▶ [Document segment]:
Method for Controlling a Machine for Processing Sheet Material

Abstract

The invention concerns a method for controlling a machine for processing sheet material that has at least one individually driven cylinder. The method involves interrupting a pressure contact in a contact zone between a plate cylinder 10 as a directly driven cylinder and a neighboring rubber blanket cylinder 8. The plate cylinder 10 is then turned by the direct drive from its particular angular position into an angular position in which a first printing plate located on the plate cylinder 10 can be removed. The first printing plate is then removed from the plate cylinder 10 and a second printing plate is brought up and secured to the plate cylinder 10. The plate cylinder 10 with the second printing plate is then turned by the direct drive into an angular position appropriate for the printing process. At the same time the printing plates on the plate cylinder 10 are changed and with pressure contact interrupted between plate and rubber blanket cylinders 10, 8, a cleaning device 7 is placed on the rubber blanket cylinder 8, the rubber blanket is cleaned, and then the cleaning device 7 is removed. The rubber blanket cylinder 8 and the plate cylinder 10 carrying the second printing plate are then brought back into pressure contact in the contact zone.

Description

The invention concerns a method for controlling a machine for processing sheet material with at least one printing and/or varnishing unit according to the preamble of the independent claims.

▶ [Data shown]:
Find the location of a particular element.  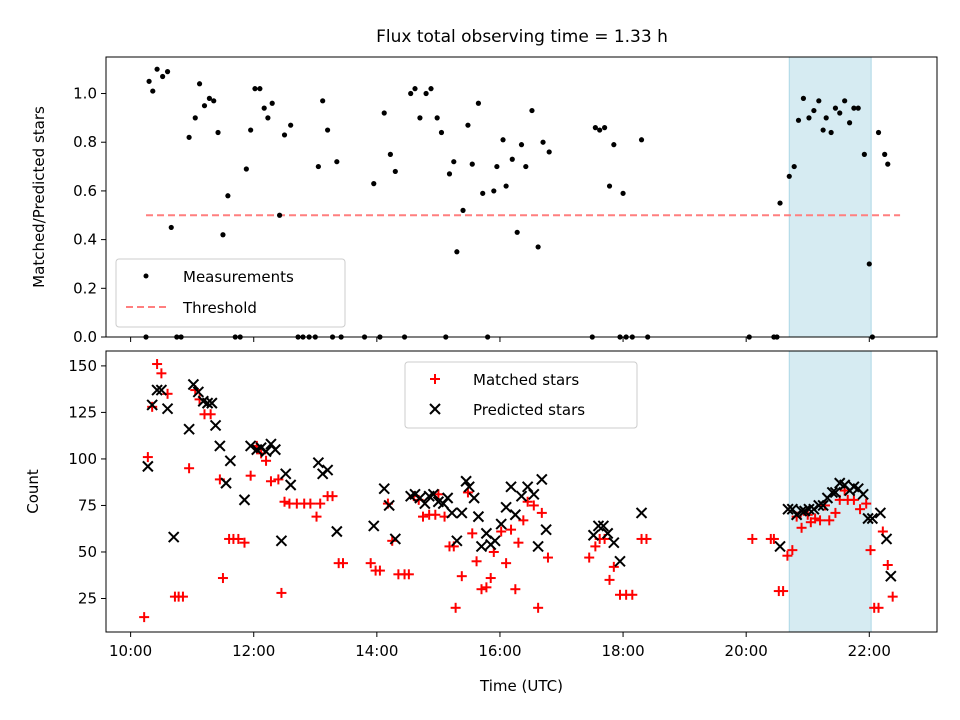

legend-box-bottom is located at coordinates (521, 395).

▶ [Problem]:
Carry on the patent description of the method for controlling a sheet-processing machine, starting right after its final sentence.

▶ [Answer section]:
A processing machine of this kind with a controllable direct drive for a single driven cylinder is known from EP 0 812 683 A1. Decoupled from the gear train of a sheet offset printing machine provided at least for the transport of the sheet material, a plate cylinder or rubber blanket cylinder of at least one printing unit can be driven directly by means of an individual drive in a predetermined manner. By means of the individual plate cylinder, which can be driven independently of the other cylinders, processes such as plate-changing or cylinder cleaning are carried out, in addition to printing corrections.

The underlying problem of the invention is to create a method of the above mentioned kind that noticeably reduces the setup time on a machine for processing sheet material with at least one individually-driven cylinder carrying a printing plate.

The problem is solved by the configuration features of Claims 1, 4, 6 and 8. Additional modifications are shown in the dependent claims.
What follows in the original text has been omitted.